## YOUR INSTRUCTIONS
Copy nothing but the lines below running from the line containing "Instruction: Click the notes area '单击此处添加备注'" through the line containing "Task: Jump to third product image dot", both end lines included.

#### SUPPLIED MATERIAL

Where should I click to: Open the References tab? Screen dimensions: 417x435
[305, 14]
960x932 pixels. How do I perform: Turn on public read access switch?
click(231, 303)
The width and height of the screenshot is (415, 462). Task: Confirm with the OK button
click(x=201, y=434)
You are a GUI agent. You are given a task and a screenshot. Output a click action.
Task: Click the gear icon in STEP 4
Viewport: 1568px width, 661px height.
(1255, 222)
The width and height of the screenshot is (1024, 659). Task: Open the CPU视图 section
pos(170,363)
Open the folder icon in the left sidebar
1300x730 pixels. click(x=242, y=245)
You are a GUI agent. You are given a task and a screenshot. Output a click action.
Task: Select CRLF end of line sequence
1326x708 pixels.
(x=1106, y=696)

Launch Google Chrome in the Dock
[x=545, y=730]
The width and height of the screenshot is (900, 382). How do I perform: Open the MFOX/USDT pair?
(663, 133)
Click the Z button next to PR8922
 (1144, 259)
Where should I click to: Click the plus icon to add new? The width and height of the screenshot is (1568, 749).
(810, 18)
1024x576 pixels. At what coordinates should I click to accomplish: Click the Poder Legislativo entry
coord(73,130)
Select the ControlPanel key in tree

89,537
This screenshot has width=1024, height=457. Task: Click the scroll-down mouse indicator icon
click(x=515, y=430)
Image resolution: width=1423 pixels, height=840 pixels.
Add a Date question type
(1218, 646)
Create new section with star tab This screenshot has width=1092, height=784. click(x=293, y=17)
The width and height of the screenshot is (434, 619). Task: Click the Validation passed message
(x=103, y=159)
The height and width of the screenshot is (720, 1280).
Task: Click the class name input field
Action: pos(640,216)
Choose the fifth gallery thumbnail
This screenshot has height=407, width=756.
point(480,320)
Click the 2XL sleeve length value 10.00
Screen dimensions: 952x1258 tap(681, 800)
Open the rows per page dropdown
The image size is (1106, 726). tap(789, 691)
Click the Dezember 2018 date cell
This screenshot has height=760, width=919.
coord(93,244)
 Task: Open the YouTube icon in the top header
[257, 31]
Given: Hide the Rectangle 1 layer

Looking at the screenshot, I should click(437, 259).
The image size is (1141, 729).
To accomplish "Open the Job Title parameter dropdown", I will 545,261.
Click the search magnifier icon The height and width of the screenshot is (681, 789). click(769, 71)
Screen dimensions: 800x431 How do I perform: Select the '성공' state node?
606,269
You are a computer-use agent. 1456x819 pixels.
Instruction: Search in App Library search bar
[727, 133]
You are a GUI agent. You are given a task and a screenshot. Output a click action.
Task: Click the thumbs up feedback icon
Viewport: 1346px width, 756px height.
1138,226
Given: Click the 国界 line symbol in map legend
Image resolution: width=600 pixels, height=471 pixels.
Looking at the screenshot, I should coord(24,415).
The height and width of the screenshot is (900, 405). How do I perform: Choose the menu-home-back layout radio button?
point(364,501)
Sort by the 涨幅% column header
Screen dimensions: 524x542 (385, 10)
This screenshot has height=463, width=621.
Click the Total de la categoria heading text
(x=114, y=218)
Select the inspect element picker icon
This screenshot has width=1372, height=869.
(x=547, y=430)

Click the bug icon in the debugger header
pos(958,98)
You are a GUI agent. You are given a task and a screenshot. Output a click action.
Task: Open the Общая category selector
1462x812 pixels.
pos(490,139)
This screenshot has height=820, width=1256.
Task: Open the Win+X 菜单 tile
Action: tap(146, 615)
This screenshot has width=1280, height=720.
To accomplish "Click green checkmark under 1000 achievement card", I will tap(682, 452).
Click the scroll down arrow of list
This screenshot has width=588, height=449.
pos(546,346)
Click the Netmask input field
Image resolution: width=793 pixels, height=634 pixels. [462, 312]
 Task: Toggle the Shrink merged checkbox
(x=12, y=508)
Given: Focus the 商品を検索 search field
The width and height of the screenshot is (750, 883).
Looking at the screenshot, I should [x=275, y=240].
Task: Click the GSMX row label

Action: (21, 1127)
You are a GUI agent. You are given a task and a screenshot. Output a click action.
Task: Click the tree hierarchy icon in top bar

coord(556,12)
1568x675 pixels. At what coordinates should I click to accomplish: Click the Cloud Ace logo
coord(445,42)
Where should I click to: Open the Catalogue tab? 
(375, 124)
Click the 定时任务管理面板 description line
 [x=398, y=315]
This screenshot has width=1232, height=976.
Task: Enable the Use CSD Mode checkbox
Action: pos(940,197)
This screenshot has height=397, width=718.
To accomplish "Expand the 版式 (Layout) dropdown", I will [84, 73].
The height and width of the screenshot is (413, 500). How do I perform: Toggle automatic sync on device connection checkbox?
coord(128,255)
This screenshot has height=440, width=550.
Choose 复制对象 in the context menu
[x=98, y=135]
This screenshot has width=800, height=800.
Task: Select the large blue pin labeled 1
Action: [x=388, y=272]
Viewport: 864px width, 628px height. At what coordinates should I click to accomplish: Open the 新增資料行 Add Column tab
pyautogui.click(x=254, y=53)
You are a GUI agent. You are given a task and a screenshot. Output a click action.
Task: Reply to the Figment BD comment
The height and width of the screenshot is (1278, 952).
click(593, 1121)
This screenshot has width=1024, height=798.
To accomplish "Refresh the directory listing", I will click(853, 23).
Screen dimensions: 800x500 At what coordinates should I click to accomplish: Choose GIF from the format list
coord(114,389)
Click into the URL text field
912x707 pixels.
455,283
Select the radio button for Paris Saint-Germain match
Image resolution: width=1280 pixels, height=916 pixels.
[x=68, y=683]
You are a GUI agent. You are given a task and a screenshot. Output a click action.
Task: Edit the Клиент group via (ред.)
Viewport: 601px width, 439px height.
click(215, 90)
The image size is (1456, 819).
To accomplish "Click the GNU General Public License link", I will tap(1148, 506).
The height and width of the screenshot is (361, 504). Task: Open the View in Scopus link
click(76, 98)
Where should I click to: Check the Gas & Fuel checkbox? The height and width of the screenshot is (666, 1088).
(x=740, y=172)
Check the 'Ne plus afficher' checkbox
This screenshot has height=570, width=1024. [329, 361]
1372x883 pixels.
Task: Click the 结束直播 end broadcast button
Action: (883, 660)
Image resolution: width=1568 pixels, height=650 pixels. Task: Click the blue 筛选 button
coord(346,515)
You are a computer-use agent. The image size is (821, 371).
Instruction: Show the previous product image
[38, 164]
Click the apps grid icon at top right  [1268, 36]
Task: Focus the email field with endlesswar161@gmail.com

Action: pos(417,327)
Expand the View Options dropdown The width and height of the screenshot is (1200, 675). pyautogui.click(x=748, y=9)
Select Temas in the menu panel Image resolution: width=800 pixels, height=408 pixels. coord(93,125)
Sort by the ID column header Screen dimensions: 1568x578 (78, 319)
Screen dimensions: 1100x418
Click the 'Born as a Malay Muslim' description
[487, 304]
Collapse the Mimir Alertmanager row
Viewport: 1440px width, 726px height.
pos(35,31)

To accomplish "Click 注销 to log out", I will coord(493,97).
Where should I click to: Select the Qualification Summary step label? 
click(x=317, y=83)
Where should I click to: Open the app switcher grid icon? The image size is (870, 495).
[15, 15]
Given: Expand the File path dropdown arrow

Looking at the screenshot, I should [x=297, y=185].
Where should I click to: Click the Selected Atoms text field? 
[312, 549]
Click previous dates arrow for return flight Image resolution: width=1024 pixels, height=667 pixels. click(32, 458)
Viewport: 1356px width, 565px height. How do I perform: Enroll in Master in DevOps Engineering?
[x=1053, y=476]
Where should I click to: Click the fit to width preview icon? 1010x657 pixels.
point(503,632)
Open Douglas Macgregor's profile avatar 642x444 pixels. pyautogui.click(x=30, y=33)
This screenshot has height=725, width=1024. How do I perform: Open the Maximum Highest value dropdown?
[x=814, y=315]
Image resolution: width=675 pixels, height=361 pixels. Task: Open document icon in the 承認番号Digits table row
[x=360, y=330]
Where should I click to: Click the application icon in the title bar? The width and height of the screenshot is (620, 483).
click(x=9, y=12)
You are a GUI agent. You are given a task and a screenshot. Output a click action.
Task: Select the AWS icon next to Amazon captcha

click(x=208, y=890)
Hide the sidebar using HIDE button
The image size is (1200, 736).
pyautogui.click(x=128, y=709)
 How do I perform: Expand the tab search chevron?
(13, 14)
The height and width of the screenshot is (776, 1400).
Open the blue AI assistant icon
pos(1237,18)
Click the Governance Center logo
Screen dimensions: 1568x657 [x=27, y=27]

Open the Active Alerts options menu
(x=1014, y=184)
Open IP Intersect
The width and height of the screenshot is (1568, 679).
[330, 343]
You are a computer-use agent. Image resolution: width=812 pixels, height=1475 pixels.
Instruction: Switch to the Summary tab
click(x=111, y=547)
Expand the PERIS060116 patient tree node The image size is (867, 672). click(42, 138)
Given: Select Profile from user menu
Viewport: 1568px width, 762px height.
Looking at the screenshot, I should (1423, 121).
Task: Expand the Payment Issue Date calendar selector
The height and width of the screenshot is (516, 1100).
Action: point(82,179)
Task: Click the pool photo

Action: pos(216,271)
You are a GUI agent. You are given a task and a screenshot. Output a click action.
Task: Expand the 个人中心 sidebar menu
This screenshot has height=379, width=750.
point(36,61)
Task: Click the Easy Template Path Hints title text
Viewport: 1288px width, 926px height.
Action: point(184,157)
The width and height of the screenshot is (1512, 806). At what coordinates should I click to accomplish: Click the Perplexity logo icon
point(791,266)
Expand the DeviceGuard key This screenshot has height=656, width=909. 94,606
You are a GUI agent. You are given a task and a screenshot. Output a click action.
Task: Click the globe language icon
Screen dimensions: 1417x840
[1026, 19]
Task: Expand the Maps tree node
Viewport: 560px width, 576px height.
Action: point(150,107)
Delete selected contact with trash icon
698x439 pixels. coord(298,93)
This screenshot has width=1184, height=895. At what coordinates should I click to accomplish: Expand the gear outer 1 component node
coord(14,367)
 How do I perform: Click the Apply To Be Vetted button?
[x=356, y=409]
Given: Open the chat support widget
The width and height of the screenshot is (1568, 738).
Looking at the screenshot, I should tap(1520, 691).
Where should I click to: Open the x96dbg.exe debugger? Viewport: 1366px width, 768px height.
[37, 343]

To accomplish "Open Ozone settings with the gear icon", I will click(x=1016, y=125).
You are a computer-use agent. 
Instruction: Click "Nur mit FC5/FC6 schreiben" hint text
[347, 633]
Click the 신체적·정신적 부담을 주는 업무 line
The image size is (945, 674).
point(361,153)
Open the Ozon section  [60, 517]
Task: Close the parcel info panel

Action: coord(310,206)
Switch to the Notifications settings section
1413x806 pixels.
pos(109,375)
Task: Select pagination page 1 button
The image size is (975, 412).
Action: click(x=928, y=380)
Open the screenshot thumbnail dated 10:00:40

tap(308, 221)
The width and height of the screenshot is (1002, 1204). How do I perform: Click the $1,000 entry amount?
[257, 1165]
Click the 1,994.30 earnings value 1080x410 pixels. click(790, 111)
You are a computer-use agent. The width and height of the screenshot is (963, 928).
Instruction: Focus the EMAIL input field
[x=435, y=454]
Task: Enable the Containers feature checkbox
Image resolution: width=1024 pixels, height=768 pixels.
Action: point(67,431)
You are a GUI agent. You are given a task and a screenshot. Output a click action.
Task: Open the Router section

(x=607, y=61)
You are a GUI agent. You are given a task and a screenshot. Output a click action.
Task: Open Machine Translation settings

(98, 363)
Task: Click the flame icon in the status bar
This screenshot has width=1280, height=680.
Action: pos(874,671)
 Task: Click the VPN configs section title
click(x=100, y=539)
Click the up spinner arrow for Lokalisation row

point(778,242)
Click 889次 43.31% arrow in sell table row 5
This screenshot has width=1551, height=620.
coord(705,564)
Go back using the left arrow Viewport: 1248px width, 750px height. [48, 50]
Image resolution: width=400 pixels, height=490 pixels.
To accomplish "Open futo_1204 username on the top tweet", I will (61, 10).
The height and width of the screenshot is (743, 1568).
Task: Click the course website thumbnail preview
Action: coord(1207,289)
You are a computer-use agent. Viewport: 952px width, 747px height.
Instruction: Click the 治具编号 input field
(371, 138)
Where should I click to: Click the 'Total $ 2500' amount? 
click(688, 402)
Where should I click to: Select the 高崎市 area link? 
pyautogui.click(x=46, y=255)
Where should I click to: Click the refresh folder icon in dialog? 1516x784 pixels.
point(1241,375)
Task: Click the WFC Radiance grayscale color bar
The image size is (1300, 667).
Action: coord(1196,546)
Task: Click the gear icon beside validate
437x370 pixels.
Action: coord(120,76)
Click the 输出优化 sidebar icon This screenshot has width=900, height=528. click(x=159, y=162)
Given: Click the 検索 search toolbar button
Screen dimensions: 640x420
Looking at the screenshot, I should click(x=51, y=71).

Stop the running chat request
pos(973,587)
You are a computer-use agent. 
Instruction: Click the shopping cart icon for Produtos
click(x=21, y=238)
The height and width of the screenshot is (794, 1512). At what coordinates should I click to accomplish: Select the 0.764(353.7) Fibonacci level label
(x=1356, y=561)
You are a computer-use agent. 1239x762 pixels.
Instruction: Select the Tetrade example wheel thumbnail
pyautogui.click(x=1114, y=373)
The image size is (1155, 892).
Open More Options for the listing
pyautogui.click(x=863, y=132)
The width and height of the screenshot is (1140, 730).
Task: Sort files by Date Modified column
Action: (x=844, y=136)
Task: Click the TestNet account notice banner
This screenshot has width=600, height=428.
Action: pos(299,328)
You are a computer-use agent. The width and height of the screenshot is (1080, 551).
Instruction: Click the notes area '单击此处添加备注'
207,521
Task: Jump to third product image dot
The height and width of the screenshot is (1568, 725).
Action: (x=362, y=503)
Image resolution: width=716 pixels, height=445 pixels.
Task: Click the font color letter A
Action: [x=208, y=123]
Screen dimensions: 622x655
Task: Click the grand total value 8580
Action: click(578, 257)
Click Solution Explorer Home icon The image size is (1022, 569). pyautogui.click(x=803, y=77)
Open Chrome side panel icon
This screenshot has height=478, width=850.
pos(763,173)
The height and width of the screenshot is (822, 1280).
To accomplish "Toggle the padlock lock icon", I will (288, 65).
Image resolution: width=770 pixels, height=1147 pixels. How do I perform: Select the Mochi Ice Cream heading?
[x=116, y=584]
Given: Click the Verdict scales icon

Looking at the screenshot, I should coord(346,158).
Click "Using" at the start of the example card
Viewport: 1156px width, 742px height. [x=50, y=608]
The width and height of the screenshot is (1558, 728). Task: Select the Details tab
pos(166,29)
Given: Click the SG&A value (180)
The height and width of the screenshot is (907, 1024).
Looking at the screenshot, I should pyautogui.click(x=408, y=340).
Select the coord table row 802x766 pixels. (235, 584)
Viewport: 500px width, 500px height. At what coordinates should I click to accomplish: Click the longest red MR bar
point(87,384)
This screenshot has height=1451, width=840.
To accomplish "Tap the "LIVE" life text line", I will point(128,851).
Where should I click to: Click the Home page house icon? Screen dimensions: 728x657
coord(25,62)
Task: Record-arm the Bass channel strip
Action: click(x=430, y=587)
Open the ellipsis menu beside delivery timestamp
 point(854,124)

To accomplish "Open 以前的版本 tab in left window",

########

## RESPONSE BELOW
Instruction: Click the notes area '单击此处添加备注'
207,521
Task: Jump to third product image dot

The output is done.